Oggi Xue non solo si pente, ma si offre anche come “collaboratore di giustizia”“Internet è una realtà virtuale, ma ha bisogno di ordine; un cyberspazio maturo necessita di essere tenuto sotto controllo dal diritto”, ha detto, aggiungendo di sperare di “uscire prima” se contribuirà a “facilitare il lavoro di propaganda”. Si è anche offerto di comparire ammanettato in uno spot, per ammonire sulle conseguenze delle proprie cattive azioni su internet.

Quanto alla confessione dei misfatti, il blogger dichiara che i 12 milioni di follower l’hanno fatto sentire come “un imperatore che curava gli affari di Stato” e che negli oltre 85mila messaggi postati sul suo account ha diffuso anche informazioni non verificate, rivelatesi poi semplici voci. “Così facendo, da un lato risparmiavo tempo, mentre dall’altro pensavo che non sarei stato ritenuto responsabile, dato che non ero l’autore originale”, ha detto Xue, che secondo il Global Times pubblicava in prima persona o ripostava nei periodi caldi oltre 100 messaggi al giorno su Weibo.

“La mia irresponsabilità nel diffondere informazioni non verificate, come quella dei farmaci contraccettivi trovati nell’acqua di un fiume, è stata uno sfogo di alcuni stati d’animo negativi e ha rivelato la mia negligenza nell’impegno di mantenere un ambiente sociale positivo” ha riconosciuto. Xue ha ammesso anche di avere pubblicato alcuni annunci per fare soldi e che molte aziende hanno beneficiato delle sue raccomandazioni. La polizia, dal canto suo, lo tiene in sospeso e dichiara di avere ricevuto molte segnalazioni da utenti internet circa presunti comportamenti criminali di Xue. Il suo caso, dunque, è ancora sotto inchiesta.

Oltre al blogger sino-americano, altre “Big V” se la stanno passando male in questi giorni. Venerdì scorso, l’avvocato Wang Gongquan – 230mila follower – è stato arrestato per “avere turbato l’ordine pubblico”. Mercoledì era invece toccato a Dong Liangjie, un popolare commentatore online con oltre 300mila follower, che sarebbe stato messo sotto custodia a Suzhou. La famiglia di Dong ha confermato la notizia al Beijing Times e ha rivelato che la detenzione dovrebbe avere a che fare con la diffusione di “rumors” online.

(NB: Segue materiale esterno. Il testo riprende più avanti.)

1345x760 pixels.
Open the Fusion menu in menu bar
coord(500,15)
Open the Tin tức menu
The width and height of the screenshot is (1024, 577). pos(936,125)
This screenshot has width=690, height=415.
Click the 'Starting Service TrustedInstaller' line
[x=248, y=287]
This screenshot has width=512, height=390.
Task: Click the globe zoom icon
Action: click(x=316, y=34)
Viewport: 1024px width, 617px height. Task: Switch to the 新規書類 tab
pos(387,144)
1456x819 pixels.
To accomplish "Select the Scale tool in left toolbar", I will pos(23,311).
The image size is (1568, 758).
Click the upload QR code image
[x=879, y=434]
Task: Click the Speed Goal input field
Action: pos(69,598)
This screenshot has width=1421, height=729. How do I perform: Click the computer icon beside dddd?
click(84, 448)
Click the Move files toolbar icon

Citando un presunto “documento accademico”, lo scorso ottobre, Dong aveva diffuso su Weibo la notizia secondo cui la carne di maiale venduta a Nanjing contenesse una quantità eccessiva di piombo. Il governo locale ha negato in seguito la veridicità dell’informazione.

Il Global Times cita Chen Yang, professore di scienze dell’informazione all’università di Wuhan, secondo cui un gruppo di circa 250 blogger particolarmente popolari e con con una media di 100.000 seguaci a testa controlla gran parte dell’opinione pubblica online. Ora, sono sorvegliati speciali.